Lemon Balm-Apple Sorbet:
2 large apples, chopped
1 cup lemon balm leaves
2 cups water
1 cup honey
Juice of 2 lemons
Puree apples and lemon balm in a blender or food processor. Transfer puree to a sauce pan. Add water and honey. Simmer over low heat until thick and bubbly. Strain. Add lemon juice, stir briskly, and cool. Place mixture in an ice cream maker and freeze. If you don’t have an ice cream maker, freeze, then blend the mixture just before serving. Garnish with fresh lemon balm sprigs, and serve with scones or tea biscuits.


4 servings

350 g/12.3 oz farro, you can also use brown rice
400 g/14.1 oz zucchini, diced
1 large lemon
4-5 tblsp chopped pistachio nuts
A small bunch of Lemon balm, finely chopped
1 clove of garlic, chopped
Olive oil

– Boil the farro in abundant salted water until soft, it usually takes 20-30 minutes.
– Meanwhile you first either grate the zest of the lemon or you use a lemon zester and put it in a pan with the garlic and some olive oil. Braise for a minute before adding the diced zucchini and go on braising until the zucchini is sift and golden.
– Add the pistachio nuts and the farro and then drizzle a little of lemon juice over it. Add the Lemon balm and stir.
– Serve!

from http://lucullian.blogspot.com/2007/04/lemony-zucchini-with-farro-pistachio.html

Lemon Balm Vinaigrette
3 Tbls. lightly flavored olive oil
1 tsp. chiffonade of fresh lemon balm
1/8 tsp. salt
1/16 tsp. fresh ground black pepper
2 Tbls. rice wine vinegar
Combine all ingredients just before using, for the freshest taste and brightest color. Use as a salad dressing with baby lettuces and touch of grated, aged Jack cheese, or toss with fresh steamed veggies (it’s delicious with asparagus!).

Lemon Balm Pesto
2 cups fresh lemon balm
1/2 cup extra-virgin olive oil
3 or 4 cloves garlic
Blend all ingredients together in a food processor until chunky, but not too well blended. Use to baste broiled or grilled fish or chicken, or serve as traditional pesto over pasta. (See recipe below.) Makes about 2 cups.

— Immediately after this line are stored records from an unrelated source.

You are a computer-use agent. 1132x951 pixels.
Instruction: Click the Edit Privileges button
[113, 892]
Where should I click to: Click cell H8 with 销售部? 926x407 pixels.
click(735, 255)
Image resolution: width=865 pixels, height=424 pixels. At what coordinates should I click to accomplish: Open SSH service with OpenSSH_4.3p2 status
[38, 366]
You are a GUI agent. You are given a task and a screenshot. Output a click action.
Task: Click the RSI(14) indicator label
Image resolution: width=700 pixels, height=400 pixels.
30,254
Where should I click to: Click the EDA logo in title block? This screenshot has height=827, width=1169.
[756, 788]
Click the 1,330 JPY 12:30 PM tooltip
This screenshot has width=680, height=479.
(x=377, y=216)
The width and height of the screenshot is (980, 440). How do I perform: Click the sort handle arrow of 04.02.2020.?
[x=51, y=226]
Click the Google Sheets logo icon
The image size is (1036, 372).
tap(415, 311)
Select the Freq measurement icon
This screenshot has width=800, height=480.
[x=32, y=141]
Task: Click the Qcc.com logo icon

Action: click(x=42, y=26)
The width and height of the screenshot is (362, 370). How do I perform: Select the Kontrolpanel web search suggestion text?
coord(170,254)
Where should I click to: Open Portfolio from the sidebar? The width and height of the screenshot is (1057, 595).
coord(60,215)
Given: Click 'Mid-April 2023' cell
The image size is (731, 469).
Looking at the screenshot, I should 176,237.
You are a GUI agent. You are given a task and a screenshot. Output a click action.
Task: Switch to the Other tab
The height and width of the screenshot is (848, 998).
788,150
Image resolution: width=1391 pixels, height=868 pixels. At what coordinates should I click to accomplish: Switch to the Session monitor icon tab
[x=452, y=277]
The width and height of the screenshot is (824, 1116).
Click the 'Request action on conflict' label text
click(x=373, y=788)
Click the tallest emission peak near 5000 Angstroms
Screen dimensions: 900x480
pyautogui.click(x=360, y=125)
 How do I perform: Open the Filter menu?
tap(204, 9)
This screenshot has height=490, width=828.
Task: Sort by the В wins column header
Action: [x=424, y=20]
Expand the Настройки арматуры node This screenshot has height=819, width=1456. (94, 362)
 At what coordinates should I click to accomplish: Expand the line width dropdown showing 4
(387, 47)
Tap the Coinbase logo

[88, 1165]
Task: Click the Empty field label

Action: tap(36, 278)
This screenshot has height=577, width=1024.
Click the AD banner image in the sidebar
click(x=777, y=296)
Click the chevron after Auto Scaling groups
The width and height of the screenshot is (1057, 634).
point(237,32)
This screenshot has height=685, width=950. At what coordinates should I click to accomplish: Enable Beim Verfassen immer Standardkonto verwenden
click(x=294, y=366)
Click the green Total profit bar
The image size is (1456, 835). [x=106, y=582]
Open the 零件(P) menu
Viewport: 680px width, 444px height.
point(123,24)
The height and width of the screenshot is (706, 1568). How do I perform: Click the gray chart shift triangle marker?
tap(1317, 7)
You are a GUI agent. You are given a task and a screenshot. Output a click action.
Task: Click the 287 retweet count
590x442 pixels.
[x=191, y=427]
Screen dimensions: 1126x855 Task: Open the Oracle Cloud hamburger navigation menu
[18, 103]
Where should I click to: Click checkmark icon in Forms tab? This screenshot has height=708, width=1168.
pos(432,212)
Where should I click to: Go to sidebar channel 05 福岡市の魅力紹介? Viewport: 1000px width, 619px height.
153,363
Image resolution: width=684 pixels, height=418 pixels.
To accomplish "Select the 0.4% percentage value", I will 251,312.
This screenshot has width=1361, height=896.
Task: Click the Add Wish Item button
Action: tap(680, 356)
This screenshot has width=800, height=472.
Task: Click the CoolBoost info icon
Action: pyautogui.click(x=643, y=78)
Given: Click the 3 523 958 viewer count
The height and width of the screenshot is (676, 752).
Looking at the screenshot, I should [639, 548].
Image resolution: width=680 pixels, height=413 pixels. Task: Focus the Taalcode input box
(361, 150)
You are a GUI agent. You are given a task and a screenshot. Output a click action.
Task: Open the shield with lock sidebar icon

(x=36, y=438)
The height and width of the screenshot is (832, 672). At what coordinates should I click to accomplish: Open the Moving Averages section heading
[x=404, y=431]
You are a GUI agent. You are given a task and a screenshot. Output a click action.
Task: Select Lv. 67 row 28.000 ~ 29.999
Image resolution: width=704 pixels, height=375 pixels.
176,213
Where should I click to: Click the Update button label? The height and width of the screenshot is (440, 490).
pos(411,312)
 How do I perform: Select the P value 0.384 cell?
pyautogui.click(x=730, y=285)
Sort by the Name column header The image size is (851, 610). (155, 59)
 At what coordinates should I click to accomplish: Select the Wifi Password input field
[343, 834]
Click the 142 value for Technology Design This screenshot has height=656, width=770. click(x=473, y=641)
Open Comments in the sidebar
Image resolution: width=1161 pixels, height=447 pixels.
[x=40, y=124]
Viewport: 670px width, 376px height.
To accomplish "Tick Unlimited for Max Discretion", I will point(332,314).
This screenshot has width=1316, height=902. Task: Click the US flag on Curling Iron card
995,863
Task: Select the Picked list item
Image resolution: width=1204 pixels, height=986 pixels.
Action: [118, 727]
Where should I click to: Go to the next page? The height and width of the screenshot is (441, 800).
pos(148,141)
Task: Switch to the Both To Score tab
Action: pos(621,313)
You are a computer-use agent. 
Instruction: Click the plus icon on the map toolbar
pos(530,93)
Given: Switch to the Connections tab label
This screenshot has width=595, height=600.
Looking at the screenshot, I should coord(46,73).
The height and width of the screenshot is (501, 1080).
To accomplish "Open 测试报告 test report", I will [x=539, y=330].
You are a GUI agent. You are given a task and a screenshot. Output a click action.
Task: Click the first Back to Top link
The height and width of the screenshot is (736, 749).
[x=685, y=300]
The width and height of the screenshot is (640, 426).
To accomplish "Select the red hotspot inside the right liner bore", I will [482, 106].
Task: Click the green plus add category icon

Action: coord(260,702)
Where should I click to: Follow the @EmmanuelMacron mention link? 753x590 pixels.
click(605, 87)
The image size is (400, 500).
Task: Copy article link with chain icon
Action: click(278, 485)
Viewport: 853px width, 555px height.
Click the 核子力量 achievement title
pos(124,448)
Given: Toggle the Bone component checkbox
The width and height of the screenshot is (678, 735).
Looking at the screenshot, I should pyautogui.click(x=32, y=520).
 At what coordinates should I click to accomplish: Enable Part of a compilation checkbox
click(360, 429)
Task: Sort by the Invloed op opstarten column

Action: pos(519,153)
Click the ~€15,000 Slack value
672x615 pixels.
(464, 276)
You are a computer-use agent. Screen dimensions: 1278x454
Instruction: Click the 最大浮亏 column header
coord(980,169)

Roasted Lemon Balm Chicken
Ingredients: Handful of fresh lemon balm leaves, stems removed 1/4 cup or so of fresh sage leaves 1/4 cup (1/2 stick) butter, softened Salt and pepper, to taste 1 large roasting chicken 1 teaspoon garlic powder 2 tablespoons olive oil
Preheat oven to 400°. Trim herb leaves from stems; wash and pat dry. Set sprigs aside. Chop two-thirds of the leaves, and combine with the butter, salt, and pepper. Rinse chicken and pat dry. Loosen the skin in several places and insert the herb butter underneath. Rub chicken with salt, pepper, and garlic powder. Insert the remaining herb sprigs into the cavity of the chicken. Place breast-side-down in a roasting pan. Bake 30 minutes, then turn chicken over. Bake about 20 minutes longer. Makes 4 to 6 servings

Lemon Astringent
Ingredients: 1 Tbsp. fresh lemon balm 1 cup witch hazel
Combine the ingredients in a jar with a tight-fitting lid. Allow to steep for 1 week. Strain. Use 1 teaspoon per application with a cotton ball. Refrigerate if you wish.

For more recipes, try this awesome little guide…




4 thoughts on “Lemon Balm”

  1. Merry Meet
    Your website is great. I would invite you to visit my blog, google search “The Wild & Weedy Kitchen” … I am learning how blog, so if you have any suggestions, please send them!
    I referenced your site looking up Carmelite Water… some say it was prepared by monks/friars, some say by the nuns. Difficult to say. I LOVE lemon balm, and also want to try your “freaking delish” recipe next summer when the zucc’s are ripe.
    Happy New Year, Doreen

    • Pwt Tatum said:

      I too was so interested in the recipe for “eau de Melisse des Carmes” or Carmelite Water. I read about it in a book where it was referred to as a lotion for the hands.

  2. Pwt Tatum said:

    Very nice information, many thanks. You might want to know that comprised is never used with of, however. Composed of is correct, but not comprised of. The whole is composed of the parts; the parts comprise the whole. Blessed Be.